The respondent did exercise such control over the claimants. It controlled their hours of work, it controlled their methods of work and it exercised direct supervision over them. The beauty of the dictation transcription work, as the respondent offered it to the claimants, was that they could do essentially what they would do in the typing pool of a large law firm or other business, but do so at home. The element of control was otherwise virtually identical to that exercised by a large law firm or other employer of typists. Because the claimants attended their work shifts over the Internet, there was no dress code and no commuting time, but they still had to be "at work" (on the Internet from their home computers) during their work hours. The respondent, in every respect other than what the claimants wore to work, exercised the same degree of control over the claimants as would a law firm employing them. The respondent employed the claimants.
Pursuant to Mont. Code Ann. § 39-51-201(15) and Sharp, op. cit., the claimants cannot simply agree (by the "confidentiality" agreements) that their relationships with the respondent are those of independent contractors and thereby defeat the meaning and intent of the law. To be independent contractors, King, Price and Burklo must each engage in an independently established trade, occupation, profession or business, as well as being free from the respondent's control or direction over the performance of those services. Here, in addition to the control the respondent exercised, there is no evidence that these three workers engaged in any independently established trade, profession or business. Stating in the confidentiality agreements that they are independent contractors does not make it so.
On the face of it, there was evidence at hearing that the claimants were independent contractors, consisting of the confidentiality agreements and the absence of the usual formal indicia of employment. The claimants knew or should have known of the respondent's intent (manifested in the agreements) that they be independent contractors. In addition, none of them filled out the usual forms for a new employee, such as income tax withholding documentation for federal or state governments, Social Security information, Unemployment Insurance information, INS and other government program forms. Likewise, there is no evidence that the claimants received any notice of coverage under any Workers' Compensation insurance policy in Montana or any other jurisdiction.
Although only Price received any payments from the respondent for her work, none of the claimants could have reasonably expected that their payments (if and when received) would be for less than the full amount. In short, the claimants all knew or should have known that they would receive (as Price actually did) 100% of the amount the respondent concluded was due to them, with documentation appropriate to such payments (federal 1099s).

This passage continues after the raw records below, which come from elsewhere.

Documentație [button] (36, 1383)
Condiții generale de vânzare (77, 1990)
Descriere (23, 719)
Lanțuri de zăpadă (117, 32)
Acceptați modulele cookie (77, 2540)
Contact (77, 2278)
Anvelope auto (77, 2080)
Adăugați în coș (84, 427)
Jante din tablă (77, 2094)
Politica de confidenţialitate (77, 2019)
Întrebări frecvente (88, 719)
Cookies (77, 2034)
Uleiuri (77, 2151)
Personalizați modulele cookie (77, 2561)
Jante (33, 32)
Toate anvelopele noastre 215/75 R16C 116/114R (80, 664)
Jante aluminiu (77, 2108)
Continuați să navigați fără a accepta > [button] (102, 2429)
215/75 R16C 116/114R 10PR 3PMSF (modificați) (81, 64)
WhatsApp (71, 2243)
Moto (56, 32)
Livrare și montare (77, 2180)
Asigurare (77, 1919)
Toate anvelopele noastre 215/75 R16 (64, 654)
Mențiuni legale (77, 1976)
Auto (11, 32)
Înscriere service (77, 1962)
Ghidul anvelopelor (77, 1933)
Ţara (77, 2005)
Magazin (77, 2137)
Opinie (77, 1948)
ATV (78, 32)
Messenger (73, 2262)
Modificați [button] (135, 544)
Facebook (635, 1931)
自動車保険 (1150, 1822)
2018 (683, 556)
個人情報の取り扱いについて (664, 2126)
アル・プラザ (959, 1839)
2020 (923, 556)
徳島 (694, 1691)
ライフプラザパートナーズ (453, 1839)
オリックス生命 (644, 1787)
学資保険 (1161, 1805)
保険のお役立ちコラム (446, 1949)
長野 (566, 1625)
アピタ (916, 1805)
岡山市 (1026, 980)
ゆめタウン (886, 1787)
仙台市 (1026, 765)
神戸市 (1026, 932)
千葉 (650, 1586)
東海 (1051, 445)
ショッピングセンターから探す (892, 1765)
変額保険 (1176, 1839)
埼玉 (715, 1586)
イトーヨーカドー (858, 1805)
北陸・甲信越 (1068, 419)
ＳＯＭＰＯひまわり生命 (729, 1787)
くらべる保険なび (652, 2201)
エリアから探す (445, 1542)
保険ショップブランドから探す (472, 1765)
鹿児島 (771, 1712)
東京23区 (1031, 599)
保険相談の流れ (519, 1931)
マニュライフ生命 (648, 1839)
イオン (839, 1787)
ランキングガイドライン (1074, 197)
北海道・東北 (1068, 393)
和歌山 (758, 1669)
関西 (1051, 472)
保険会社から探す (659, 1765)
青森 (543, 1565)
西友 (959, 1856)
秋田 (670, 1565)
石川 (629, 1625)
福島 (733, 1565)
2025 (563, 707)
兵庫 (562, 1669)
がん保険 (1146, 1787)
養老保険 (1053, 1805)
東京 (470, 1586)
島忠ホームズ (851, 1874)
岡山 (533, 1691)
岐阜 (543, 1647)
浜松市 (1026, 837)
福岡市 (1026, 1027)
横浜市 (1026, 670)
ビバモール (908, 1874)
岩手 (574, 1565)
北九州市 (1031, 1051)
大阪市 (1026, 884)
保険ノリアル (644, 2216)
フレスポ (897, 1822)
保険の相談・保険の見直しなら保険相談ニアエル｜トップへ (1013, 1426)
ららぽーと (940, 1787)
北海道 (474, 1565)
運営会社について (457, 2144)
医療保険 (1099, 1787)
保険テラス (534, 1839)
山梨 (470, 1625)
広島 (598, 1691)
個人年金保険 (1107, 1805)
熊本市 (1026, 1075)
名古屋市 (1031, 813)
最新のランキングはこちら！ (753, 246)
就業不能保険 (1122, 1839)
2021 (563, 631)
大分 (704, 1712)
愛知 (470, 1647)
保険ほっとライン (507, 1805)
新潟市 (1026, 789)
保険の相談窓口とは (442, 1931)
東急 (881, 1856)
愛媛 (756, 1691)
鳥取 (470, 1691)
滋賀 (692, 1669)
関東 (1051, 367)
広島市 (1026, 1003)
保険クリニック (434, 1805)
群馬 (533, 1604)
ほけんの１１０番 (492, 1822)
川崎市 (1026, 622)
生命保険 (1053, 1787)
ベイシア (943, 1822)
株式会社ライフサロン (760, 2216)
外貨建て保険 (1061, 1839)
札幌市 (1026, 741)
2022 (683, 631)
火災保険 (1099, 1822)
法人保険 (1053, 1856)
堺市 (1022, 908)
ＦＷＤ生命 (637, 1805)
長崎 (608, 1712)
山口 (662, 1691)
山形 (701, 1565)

None of the claimants applied for or received a Montana independent contractor exemption. None of them lived in Montana and none of them, until the respondent failed and refused to pay them, evidenced any interest in being employees. Only after the respondent failed and refused to pay them and their ensuing efforts to vindicate their claims in their home states and in Texas failed, did the claimants seek relief from the Department in these proceedings. Nonetheless, since they established the elements of the employment relationship, they are entitled to recover.
Even though there was a manifest intent on respondent's part to define the claimants as independent contractors rather than employees, that intent cannot overcome the facts, and the bald language of the confidentiality agreements, if it were effective to bar an employment relationship, is void. Mont. Code Ann. § 37-3-208. Likewise, the respondent's failure to take the steps an employer must take regarding deductions and regulatory programs cannot defend it from its liability as an employer regarding workers it controlled as employees. While saying it was retaining the claimants as independent contractors, the respondent exercised the prerogatives of an employer in its treatment of the claimants, and is therefore liable to them as their employer.
D. Proof of Wages Due and Identity of the Employer
The respondent elected to stand upon its legal defenses, and offered no evidence except documentary evidence. With virtually no exceptions, the claimants' evidence was uncontested as a result. Comments upon a few of the exceptions follow. For the most part, the claimants credibly testified to the amount of work they did and the amount the respondent had agreed to pay them for that work.
The respondent cross-examined the claimants, perhaps in part, in an effort to establish that their work was, indeed, substandard. If that was the intent, it failed. Even if it had succeeded, poor performance does not justify withholding an employee's pay.(3) Poor performance may provide a basis for disciplinary action or discharge, but employees are entitled to their pay for the hours already worked. Wages earned are due and payable. Mont. Code Ann. § 37-3-204.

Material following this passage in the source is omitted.